New Hampshire parents who are going through a divorce may be feeling a bit anxious or worried about the holidays. Even in households where a marriage remains intact, the holiday season can be a stressful time of year. When a set of parents is navigating a child custody plan for the first time, numerous issues may arise that intensify stressfulness, not only for a concerned parent but for children, as well.
Co-parents can avoid child custody disputes during the holidays by incorporating terms of agreement into a court order. This places everything in writing and has the court’s approval, which leaves less room for confusion or arguments. If a particular issue raises legal questions, it is important for a parent to know where to seek additional support, at a moment’s notice.
Schedule holiday celebrations to avoid child custody disputes
While it might seem a bit superficial to write out a child custody plan that includes where children will open gifts or eat dinner for the holidays, minor details like this go a long way to help co-parents avoid conflict. Two parents might decide to split the hours of a single holiday event, so that children have breakfast or lunch at one parent’s house and dinner at the other. Then again, a family might decide that the kids will spend a whole week with one parent for a particular holiday, while staying as long with the other parent for a different occasion.

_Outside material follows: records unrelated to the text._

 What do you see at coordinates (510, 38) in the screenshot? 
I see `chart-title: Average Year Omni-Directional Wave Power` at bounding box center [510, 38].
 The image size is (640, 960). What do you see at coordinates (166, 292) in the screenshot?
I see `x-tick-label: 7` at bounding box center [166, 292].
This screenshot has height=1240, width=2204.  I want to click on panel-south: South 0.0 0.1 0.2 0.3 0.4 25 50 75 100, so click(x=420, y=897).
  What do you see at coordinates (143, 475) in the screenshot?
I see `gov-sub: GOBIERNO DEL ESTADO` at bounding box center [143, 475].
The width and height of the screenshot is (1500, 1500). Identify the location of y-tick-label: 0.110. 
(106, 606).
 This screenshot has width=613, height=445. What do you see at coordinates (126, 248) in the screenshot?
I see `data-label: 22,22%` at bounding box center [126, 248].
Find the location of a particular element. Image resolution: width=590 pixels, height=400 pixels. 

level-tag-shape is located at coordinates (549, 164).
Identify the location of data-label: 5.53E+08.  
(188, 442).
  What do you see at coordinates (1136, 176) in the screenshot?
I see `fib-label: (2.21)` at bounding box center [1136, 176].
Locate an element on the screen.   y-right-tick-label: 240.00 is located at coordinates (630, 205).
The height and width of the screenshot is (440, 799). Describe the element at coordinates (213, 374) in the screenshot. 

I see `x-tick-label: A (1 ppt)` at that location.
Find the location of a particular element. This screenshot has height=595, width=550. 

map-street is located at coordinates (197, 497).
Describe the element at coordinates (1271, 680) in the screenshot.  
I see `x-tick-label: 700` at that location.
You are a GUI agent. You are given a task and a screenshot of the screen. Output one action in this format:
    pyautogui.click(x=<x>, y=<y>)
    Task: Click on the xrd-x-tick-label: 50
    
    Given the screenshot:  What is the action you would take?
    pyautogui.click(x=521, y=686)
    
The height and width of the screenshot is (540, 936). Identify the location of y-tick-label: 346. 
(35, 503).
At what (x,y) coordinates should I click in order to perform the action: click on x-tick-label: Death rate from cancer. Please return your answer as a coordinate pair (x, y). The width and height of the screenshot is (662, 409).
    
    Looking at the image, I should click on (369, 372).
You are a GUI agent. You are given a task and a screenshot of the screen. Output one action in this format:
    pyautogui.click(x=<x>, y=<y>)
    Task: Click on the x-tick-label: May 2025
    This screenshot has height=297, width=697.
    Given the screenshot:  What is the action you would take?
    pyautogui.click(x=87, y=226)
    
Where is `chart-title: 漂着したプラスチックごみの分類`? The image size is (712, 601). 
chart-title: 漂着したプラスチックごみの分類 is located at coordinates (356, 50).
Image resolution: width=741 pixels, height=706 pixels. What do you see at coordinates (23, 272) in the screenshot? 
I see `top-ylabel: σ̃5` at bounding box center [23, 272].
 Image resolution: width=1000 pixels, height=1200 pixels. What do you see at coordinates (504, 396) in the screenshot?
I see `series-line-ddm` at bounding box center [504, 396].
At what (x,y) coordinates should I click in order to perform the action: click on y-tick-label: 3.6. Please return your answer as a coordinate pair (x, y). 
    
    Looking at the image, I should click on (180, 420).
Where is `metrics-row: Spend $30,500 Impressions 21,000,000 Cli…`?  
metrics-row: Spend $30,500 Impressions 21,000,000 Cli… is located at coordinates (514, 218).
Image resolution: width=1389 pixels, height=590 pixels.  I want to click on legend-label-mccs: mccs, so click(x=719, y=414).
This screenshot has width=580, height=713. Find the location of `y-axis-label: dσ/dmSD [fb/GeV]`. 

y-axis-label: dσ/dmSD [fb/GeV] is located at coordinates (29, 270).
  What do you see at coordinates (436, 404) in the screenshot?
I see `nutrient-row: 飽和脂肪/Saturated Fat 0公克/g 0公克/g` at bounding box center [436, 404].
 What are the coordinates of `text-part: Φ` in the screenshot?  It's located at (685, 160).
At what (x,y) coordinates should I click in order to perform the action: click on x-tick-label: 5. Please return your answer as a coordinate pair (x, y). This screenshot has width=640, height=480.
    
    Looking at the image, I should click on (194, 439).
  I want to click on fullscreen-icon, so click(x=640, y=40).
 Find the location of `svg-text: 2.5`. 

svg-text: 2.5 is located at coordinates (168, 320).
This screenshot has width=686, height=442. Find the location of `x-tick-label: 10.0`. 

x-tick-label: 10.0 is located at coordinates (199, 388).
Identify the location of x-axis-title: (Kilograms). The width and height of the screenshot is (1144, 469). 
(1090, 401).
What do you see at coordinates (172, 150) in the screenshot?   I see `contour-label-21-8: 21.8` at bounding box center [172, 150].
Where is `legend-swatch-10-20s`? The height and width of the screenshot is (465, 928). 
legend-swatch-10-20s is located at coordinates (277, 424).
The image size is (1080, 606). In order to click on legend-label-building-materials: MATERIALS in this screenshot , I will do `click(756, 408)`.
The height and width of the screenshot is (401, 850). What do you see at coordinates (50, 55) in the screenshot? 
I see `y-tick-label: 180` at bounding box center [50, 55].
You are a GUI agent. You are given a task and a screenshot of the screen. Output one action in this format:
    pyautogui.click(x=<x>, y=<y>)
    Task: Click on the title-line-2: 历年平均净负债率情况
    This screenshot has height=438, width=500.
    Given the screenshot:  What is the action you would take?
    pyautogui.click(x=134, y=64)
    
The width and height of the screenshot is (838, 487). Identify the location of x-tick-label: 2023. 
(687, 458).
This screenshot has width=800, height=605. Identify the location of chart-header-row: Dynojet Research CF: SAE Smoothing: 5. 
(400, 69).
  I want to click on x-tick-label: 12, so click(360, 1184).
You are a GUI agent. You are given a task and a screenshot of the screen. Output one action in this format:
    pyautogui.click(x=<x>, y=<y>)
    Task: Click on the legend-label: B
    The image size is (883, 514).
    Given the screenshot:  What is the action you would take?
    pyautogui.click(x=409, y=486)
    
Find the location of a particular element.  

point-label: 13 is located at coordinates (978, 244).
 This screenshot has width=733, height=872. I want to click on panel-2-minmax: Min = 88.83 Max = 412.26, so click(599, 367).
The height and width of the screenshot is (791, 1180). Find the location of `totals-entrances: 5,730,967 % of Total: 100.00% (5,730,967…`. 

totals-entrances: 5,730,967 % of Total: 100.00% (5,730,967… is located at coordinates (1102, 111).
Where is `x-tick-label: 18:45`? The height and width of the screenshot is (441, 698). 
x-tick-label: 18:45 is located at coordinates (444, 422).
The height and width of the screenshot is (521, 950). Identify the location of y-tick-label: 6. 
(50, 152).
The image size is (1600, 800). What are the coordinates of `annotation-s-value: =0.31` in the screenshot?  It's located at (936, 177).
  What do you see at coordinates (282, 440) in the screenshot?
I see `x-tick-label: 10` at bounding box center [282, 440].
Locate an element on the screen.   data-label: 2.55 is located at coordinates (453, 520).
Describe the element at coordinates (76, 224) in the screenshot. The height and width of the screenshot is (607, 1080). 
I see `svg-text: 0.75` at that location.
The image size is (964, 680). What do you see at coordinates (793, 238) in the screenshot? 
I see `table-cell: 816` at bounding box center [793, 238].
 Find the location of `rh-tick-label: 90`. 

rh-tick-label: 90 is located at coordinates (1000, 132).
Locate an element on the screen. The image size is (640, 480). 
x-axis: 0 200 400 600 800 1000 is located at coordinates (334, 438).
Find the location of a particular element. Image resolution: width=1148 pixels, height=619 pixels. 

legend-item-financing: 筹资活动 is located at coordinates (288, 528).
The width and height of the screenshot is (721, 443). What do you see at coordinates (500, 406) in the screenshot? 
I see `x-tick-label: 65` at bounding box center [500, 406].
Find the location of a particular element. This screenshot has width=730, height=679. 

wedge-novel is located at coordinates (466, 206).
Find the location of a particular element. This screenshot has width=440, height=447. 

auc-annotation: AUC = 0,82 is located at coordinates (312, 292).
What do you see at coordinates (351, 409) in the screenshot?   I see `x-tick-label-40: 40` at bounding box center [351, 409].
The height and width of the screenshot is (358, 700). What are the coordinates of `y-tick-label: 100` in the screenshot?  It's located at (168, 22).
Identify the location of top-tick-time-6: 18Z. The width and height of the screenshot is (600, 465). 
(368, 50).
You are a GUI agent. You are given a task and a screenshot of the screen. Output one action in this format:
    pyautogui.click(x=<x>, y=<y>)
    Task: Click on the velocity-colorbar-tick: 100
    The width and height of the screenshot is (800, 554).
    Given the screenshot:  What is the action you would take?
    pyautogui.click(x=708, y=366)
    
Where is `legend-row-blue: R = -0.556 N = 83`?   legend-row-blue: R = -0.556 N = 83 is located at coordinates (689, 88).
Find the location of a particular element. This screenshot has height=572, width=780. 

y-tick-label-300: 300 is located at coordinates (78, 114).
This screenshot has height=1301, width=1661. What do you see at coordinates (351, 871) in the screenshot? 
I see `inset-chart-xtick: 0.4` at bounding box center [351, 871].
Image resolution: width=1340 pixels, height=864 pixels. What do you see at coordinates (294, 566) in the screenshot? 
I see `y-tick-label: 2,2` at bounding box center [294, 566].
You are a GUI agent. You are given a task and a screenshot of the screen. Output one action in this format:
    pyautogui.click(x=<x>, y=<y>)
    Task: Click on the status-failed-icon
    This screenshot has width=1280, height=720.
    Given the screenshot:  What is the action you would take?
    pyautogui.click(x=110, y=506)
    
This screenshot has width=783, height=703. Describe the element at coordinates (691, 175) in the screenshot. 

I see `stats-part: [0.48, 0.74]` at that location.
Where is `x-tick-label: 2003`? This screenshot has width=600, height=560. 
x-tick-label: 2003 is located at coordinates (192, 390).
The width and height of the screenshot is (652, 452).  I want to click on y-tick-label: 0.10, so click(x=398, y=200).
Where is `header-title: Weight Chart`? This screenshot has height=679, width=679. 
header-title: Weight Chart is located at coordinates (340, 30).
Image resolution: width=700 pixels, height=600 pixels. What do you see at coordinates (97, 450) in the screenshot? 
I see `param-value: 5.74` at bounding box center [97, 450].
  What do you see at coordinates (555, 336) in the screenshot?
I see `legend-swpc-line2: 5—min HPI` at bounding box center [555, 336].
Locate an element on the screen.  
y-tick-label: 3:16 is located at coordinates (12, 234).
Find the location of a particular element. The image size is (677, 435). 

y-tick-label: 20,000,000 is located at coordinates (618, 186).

The point is to discuss holiday plans ahead of time and to put agreed-upon terms in writing. It is also best if both parents are willing to be flexible and cooperate if unexpected issues arise, such as a child or parent becoming ill. If a serious child custody issue occurs, such as one parent refusing to exchange custody at the agreed-upon time or denying children access to their other parent, etc., seeking a New Hampshire family court’s intervention might be the easiest way to obtain an appropriate solution to the problem.